> WHAT IS REQUIRED
Only the lines from the one containing "This screenshot has height=352, width=281." through the end of the entries should be repeated, exactly as they appear, first and last included.

[Data records]
━━━
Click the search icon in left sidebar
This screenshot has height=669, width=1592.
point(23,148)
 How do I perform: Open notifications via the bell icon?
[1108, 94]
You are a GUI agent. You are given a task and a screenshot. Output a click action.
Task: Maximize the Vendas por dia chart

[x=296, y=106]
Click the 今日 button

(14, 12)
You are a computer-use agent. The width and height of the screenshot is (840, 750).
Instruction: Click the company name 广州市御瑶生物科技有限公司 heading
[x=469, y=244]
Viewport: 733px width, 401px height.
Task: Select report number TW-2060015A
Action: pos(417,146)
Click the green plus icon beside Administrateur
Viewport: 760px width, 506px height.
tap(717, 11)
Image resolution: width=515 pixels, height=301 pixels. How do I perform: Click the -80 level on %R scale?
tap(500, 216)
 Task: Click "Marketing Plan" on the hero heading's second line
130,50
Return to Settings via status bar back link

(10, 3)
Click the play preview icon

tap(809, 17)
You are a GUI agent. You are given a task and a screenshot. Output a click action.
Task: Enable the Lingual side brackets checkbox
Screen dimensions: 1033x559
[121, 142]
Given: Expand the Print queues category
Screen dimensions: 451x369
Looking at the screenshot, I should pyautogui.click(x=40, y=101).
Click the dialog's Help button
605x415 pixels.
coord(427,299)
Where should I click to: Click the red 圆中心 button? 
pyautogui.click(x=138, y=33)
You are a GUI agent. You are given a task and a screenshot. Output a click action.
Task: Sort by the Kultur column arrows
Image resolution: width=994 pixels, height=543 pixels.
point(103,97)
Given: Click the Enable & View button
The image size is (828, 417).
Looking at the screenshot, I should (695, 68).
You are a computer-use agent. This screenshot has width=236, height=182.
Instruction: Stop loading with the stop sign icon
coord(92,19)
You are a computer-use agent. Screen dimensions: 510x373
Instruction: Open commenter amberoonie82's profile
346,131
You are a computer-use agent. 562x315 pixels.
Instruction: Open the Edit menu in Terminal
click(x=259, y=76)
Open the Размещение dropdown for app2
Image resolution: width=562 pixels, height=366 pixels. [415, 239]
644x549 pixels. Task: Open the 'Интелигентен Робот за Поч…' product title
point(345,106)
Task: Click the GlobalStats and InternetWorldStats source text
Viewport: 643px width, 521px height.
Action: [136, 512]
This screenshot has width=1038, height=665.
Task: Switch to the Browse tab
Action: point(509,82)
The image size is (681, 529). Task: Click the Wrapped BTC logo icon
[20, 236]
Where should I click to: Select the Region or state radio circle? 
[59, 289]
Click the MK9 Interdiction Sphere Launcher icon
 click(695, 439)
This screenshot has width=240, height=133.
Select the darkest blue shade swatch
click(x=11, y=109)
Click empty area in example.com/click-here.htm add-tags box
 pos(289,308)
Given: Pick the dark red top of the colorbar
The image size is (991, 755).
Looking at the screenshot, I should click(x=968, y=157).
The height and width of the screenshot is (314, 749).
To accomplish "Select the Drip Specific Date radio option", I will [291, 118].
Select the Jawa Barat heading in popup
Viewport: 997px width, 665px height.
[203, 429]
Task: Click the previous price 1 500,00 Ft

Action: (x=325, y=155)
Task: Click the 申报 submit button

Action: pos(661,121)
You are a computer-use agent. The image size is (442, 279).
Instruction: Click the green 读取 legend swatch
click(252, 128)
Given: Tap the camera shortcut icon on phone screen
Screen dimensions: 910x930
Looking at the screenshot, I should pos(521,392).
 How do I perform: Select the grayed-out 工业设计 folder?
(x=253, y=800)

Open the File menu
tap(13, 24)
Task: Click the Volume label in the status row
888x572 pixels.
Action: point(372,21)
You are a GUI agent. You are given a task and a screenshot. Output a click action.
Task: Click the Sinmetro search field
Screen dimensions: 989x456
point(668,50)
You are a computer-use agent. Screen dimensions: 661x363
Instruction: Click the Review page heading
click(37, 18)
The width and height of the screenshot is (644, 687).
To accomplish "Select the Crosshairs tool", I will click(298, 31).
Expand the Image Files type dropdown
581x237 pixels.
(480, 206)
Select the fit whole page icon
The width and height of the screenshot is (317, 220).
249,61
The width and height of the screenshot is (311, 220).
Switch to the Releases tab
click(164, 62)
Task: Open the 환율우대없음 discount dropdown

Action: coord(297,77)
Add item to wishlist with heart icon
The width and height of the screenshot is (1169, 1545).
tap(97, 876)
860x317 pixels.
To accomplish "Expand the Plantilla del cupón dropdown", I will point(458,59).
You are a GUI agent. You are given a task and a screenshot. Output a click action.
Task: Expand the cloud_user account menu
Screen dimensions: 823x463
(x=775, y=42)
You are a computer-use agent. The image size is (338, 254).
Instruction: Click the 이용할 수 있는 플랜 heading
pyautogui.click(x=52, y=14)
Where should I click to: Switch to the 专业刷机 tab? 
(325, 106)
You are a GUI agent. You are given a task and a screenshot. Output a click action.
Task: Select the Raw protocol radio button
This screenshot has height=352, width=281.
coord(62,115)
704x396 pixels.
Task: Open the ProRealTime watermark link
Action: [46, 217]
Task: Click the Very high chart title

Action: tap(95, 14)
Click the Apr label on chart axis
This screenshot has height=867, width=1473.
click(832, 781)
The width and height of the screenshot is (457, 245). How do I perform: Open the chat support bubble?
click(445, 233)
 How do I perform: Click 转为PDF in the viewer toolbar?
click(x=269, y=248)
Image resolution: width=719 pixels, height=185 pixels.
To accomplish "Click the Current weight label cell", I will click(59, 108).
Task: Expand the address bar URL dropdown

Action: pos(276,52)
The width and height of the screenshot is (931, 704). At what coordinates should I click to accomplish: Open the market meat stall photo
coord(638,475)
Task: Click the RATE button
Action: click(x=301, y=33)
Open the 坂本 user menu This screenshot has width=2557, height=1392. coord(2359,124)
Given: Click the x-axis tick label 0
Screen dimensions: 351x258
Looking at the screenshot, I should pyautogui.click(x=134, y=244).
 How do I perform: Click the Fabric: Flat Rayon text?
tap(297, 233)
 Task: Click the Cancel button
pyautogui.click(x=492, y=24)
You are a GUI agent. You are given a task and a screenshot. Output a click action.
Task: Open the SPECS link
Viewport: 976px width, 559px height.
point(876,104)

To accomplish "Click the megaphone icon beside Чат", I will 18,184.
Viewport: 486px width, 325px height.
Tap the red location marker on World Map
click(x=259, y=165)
━━━
> PROBLEM SOLUTION
This screenshot has height=352, width=281.
coord(62,115)
704x396 pixels.
Task: Open the ProRealTime watermark link
Action: [46, 217]
Task: Click the Very high chart title

Action: tap(95, 14)
Click the Apr label on chart axis
This screenshot has height=867, width=1473.
click(832, 781)
The width and height of the screenshot is (457, 245). How do I perform: Open the chat support bubble?
click(445, 233)
 How do I perform: Click 转为PDF in the viewer toolbar?
click(x=269, y=248)
Image resolution: width=719 pixels, height=185 pixels.
To accomplish "Click the Current weight label cell", I will click(59, 108).
Task: Expand the address bar URL dropdown

Action: pos(276,52)
The width and height of the screenshot is (931, 704). At what coordinates should I click to accomplish: Open the market meat stall photo
coord(638,475)
Task: Click the RATE button
Action: click(x=301, y=33)
Open the 坂本 user menu This screenshot has width=2557, height=1392. coord(2359,124)
Given: Click the x-axis tick label 0
Screen dimensions: 351x258
Looking at the screenshot, I should pyautogui.click(x=134, y=244).
 How do I perform: Click the Fabric: Flat Rayon text?
tap(297, 233)
 Task: Click the Cancel button
pyautogui.click(x=492, y=24)
You are a GUI agent. You are given a task and a screenshot. Output a click action.
Task: Open the SPECS link
Viewport: 976px width, 559px height.
point(876,104)

To accomplish "Click the megaphone icon beside Чат", I will 18,184.
Viewport: 486px width, 325px height.
Tap the red location marker on World Map
click(x=259, y=165)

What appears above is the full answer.